AI Article Synopsis

  • The study compared TPRK and AAPRK techniques for vision correction, analyzing visual acuity, safety, and efficacy as primary outcomes, along with surgical time, pain, haze, and healing timelines as secondary outcomes.
  • Conducted at Security Forces Hospital in Riyadh, the prospective study involved 100 patients, each receiving one technique in one eye, with follow-up for 6 months.
  • Results showed TPRK had better early visual acuity, lower pain scores, less corneal haze, and faster healing compared to AAPRK, although both procedures were ultimately effective and safe for treating myopia.

Article Abstract

Purpose: The aim of the study was to compare visual acuity, refractive results, safety, and efficacy of TPRK with AAPRK as primary outcomes and surgical time, pain scores, haze levels, and healing time as secondary outcomes in TPRK and AAPRK groups.

Setting: Security Forces Hospital, Ophthalmology Department, Riyadh, Kingdom of Saudi Arabia.

Design: Prospective, nonrandomized case-control comparative study.

Methods: A total of 200 eyes of 100 consecutive patients were included. One hundred eyes underwent TPRK in the right eye (study group), and 100 eyes underwent AAPRK in the left eye (control group). Ablations were performed with the Schwind Amaris excimer LASER750S. Clinical outcomes during 6 months' follow-up were compared.

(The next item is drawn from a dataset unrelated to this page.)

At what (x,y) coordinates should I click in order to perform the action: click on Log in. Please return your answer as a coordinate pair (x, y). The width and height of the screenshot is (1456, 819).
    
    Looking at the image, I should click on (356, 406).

Results: The mean age of patients was 28.3 ± 6.3, 77 were females and 23 males. The mean surgical time was 162.17 ±  14.827 s and 243.24  ±  98.69 s, respectively. At day 1, the UDVA mean was 0.7 in 87% of eyes in the TPRK group while it was 0.5 in 45% of eyes in AAPRK; at week 1, it was 0.9 in 88% of eyes in the TPRK group and 0.6 in 60% of eyes in AAPRK. The mean pain scores were less and lower incidence of corneal haze in the TPRK. Complete epithelial healing time was shorter in TPRK, 3.20 ± 0.686 and 4.60 ± 1.969 days, respectively.

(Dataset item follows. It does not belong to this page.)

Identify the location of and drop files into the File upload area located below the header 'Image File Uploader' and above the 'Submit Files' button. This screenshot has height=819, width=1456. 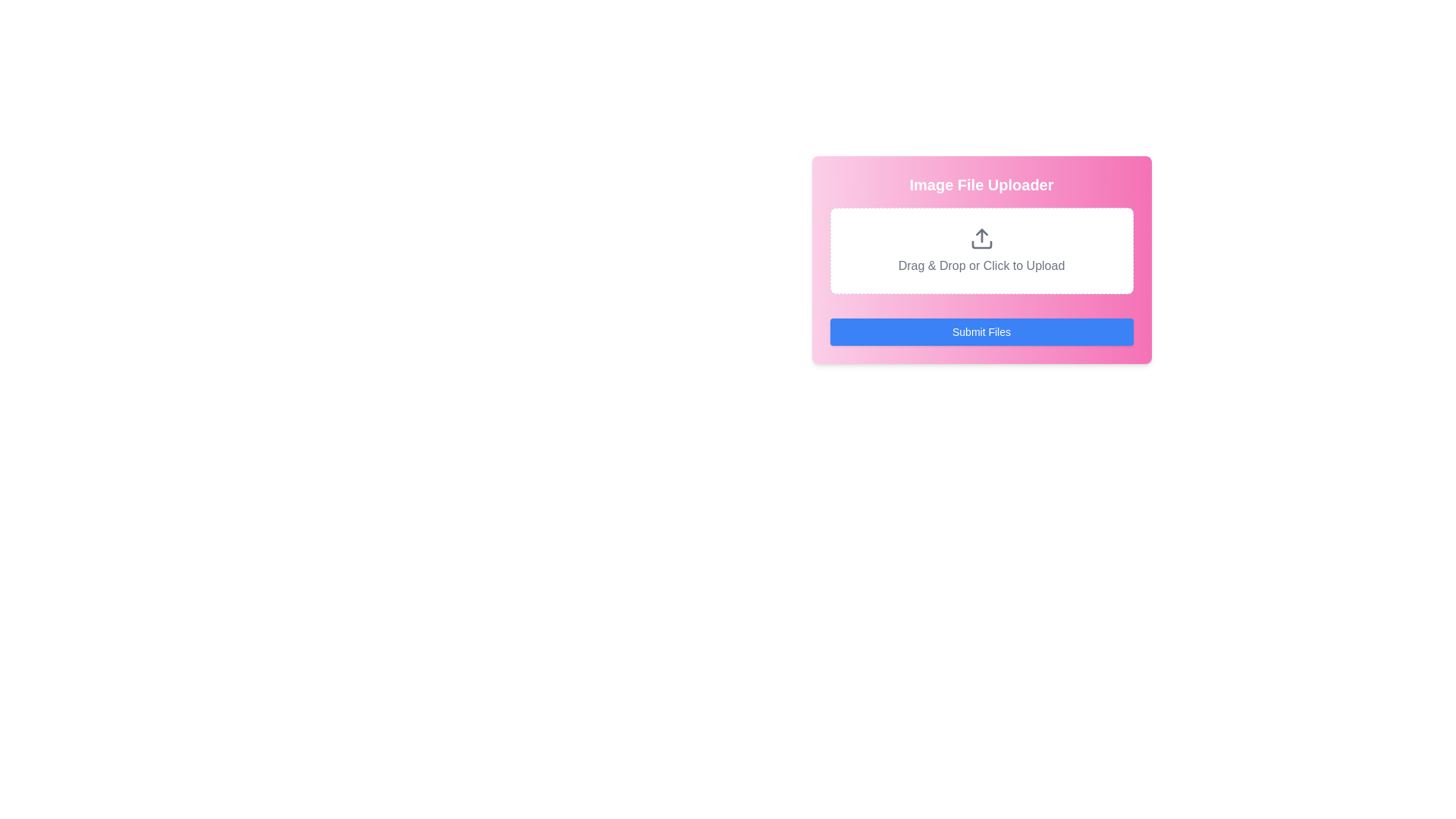
(981, 250).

Conclusions: TPRK and AAPRK produce similar results 6 months postoperatively. However, in the early postoperative period, there were significant differences in UDVA, pain score, level of haze, and complete epithelial healing time. The pain scores were lower, level of haze was less, and healing time was shorter in the TPRK group which provided patient better felling and comfort in this period. Both of procedures are effective and safe for correction of myopia and compound myopic astigmatism. This trial is registered with NCT03569423.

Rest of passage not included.